I attended the snowy Project Teams Gathering (PTG) in Dublin along with other
folks from StackHPC. During the Kolla sessions
I presented Kayobe to the team. There
was interest from a number of parties, from wanting to try out Kayobe, to
considering how the two projects could collaborate in future.
I also gave a video update on the project while in Dublin. Thanks to Rich
Bowen from Red Hat for putting these interviews together.
The following demo runs through deployment of an OpenStack control plane in a
Vagrant VM, using the Kayobe development environment tooling. The commands
were taken from the
Kayobe development guide, and it
should be possible to replicate the demo on a modern laptop.
The asciicast has been edited to limit idle time to 0.5 seconds, and playback
is in double time. The real time video is available
here, and the single time, idle time limited
video is available here.
Manchester OpenStack Meetup
Thanks to the Manchester OpenStack meetup for allowing me to
speak on Kayobe
recently. Always interesting to meet new folks in the community, and great to
see OpenStack remains strong in Manchester. The talk was not recorded, but the
slides are available.
Kayobe's History: In the Beginning
Like many projects, Kayobe started life as a pile of shell scripts. These
provided automation of
Kolla Ansible to deploy the control
plane for the Square Kilometre Array's (SKA) Performance Prototype Platform
(P3). It soon became apparent that a more capable automation tool than bash
would be required, and I switched to my old friend Ansible.
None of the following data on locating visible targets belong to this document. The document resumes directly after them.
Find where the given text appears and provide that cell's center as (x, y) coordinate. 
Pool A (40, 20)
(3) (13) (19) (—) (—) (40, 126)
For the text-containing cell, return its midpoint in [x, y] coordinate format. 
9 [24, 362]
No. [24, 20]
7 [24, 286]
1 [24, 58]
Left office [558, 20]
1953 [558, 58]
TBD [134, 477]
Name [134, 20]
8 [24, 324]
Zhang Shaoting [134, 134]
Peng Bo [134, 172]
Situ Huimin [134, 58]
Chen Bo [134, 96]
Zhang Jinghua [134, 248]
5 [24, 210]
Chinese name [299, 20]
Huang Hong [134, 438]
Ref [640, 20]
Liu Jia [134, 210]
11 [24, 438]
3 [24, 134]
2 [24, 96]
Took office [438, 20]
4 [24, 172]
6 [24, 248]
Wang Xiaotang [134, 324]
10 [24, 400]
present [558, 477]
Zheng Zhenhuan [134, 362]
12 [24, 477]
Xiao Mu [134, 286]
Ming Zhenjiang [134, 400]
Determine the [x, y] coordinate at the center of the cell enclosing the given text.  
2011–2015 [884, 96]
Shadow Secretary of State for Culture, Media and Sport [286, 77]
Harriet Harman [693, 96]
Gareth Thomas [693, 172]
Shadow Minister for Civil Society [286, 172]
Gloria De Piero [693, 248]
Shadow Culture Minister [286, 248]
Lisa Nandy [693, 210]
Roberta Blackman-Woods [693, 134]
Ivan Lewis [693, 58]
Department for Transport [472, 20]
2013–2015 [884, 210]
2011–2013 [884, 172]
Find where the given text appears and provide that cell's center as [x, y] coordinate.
Before long, the core of Kayobe as it currently stands began to emerge, filling
several gaps in Kolla Ansible:
control plane server provisioning via
Bifrost (similar to TripleO's
undercloud) configuration of the control plane hosts
improved support for bare metal compute node provisioning
Widening the Audience
P3 is a High Performance Computing (HPC) cluster, and Kayobe inevitably took on
a HPC focus initially. We quickly realised that the project would have wider
applicability, and made an effort not to restrict its use to HPC.
Kayobe's next opportunity came from
Verne Global, who use it to deploy OpenStack for hpcDIRECT, their HPC-as-a-service
offering powered by green Icelandic energy. Thanks to the team at Verne for
their early adoption of Kayobe, allowing the project to really thrive.
I'd like to thank Kevin Tibi (IRC: ktibi) and the folks at
Devoteam for seeing Kayobe's potential early on while
building their CI/CD platform. This lead to the addition of support for
virtualised compute, greatly widening the potential audience for Kayobe.
A Viable Alternative to TripleO
We feel that Kayobe has become a viable alternative to TripleO for users
wanting to deploy an OpenStack private cloud. It provides an end-to-end
solution for provisioning, reconfiguring, and upgrading the control plane.
It also provides several advantages over TripleO, including:
Ansible for everything vs. many technologies in TripleO
standalone Ironic vs. full undercloud in TripleO
benefits of containers without using kubernetes (which is on the TripleO
roadmap) - one less turtle to worry about!
separation of concerns - Kayobe for provisioning, Kolla Ansible for
containerised OpenStack deployment
make targeted changes, e.g. reconfigure or upgrade a specific service vs.
full overcloud Heat stack update in TripleO
set any OpenStack config option via Kolla Ansible
run custom Ansible playbooks & roles (coming soon!)
There are many ways to get involved with Kayobe:
That's all for now, thanks for reading.